By Dr. Gbonjubola Abiri
Very often, when we talk about domestic violence, we imagine visible injuries such as black eyes and broken bones. Most damaging forms of abuse however leave no physical marks. They are insidious, quiet, subtle and often dismissed.
I recall meeting a young female entrepreneur. She was talented, disciplined, hardworking and globally competitive. Her work and great ethics spoke for themselves. At home however, her success constantly created a source of tension.

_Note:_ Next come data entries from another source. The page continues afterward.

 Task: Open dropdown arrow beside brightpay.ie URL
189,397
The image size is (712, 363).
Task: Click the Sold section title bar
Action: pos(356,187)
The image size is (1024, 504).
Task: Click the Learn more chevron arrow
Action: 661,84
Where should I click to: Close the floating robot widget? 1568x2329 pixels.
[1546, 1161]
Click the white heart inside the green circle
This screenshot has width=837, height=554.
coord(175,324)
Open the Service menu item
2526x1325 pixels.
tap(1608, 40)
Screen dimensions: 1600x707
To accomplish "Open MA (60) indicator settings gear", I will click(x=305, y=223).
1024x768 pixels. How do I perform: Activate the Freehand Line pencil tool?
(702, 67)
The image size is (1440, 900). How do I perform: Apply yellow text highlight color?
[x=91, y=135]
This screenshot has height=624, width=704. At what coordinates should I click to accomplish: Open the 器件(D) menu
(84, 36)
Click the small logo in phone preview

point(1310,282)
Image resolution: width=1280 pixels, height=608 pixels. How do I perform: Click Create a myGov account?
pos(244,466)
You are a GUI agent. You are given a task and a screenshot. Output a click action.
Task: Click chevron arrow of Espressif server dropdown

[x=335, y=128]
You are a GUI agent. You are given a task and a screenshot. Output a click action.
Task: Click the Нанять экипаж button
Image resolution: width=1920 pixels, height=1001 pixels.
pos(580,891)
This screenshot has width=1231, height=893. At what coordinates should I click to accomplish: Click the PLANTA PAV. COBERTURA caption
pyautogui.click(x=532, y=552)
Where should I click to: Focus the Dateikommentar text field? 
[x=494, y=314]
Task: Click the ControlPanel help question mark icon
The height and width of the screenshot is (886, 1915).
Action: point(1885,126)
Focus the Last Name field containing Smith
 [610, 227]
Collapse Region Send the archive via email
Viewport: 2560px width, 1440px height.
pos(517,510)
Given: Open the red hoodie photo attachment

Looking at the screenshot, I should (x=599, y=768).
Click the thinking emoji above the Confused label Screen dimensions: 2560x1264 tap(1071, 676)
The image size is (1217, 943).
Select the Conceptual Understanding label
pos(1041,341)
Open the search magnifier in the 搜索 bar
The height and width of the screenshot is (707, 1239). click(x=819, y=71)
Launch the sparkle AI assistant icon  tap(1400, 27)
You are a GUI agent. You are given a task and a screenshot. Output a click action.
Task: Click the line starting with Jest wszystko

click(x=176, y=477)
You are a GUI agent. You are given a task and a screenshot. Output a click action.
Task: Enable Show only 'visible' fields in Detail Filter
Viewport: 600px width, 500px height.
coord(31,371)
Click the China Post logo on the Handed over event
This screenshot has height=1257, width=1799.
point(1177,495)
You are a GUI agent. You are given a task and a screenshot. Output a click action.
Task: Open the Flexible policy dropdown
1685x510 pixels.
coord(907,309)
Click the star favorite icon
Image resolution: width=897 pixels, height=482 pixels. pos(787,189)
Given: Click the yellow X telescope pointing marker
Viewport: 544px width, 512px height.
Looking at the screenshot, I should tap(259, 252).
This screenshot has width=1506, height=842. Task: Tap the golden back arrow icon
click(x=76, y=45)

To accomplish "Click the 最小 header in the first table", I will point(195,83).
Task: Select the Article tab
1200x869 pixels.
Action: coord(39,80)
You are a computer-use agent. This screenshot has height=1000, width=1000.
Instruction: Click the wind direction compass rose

Her husband who was out of a job began to appear threatened by her achievements. He started to insist on frequent relocations, making it extremely difficult for her to stabilise her brand. He monitored her phones, scrutinised her messages and kept a close watch on her earnings. Yes, there were no bruises, no open wounds, no shouting enough for neighbours to hear. But there was something wrong.
This is what subtle domestic violence looks like.
Quite often in practice when I ask if a partner feels they are in a relationship in which there is domestic violence, the response typically is: ‘Doc, my partner doesn’t hit me’. But domestic violence is not only physical assault.
The WHO has a framework that recognises intimate partner violence as including emotional, psychologic, economic and controlling behaviours by one partner towards the other. These patterns are not designed to hurt alone, but to dominate.
Coercive control remains one of the most insidious forms. It involves behaviours which aim at isolating, restricting and monitoring a partner’s autonomy.
When one partner starts to constantly check their spouse’s phone, making unilateral decisions that destabilise a partner’s career and demands access to financial records without transparency, these are not acts of love or leadership, but are mechanisms of control.
When a business person has to frequently relocate, it leads to economic sabotage as stability and constant visibility are important for every entrepreneur. Brand building requires consistency, community presence and network development.
When one partner then repeatedly uproots the family without mutual agreement, it slowly but surely erodes the other’s personal and professionals identity as well as their financial independence.
All of these have an impact on the accomplished partner as they start to question themselves, shrink to prevent the partner from feeling inadequate, feel guilty for their success and tone down their ambition to keep the peace.
All of these set a foundation for mental health conditions such as chronic anxiety and depression, low self-esteem and imposter syndrome, sleep problems and somatic symptoms such as headaches, unexplained fatigue, hypertension and gastrointestinal problems.
Subtle domestic violence thrives in silence because it does not fit the dramatic narrative many people expect. The victim may struggle to name it. Friends and relatives may minimise it: “At least he doesn’t beat you.”
But harm is not measured only in bruises, it is measured in lost potential, chronic anxiety, diminished self-worth and the slow suffocation of autonomy.
Healthy marriages are partnerships, not competitions. A spouse’s success should not threaten; it should inspire. As a society, we must broaden our understanding of domestic violence. The quiet bruises matter too. And sometimes, they hurt the longest.
Remember there is no health without mental health.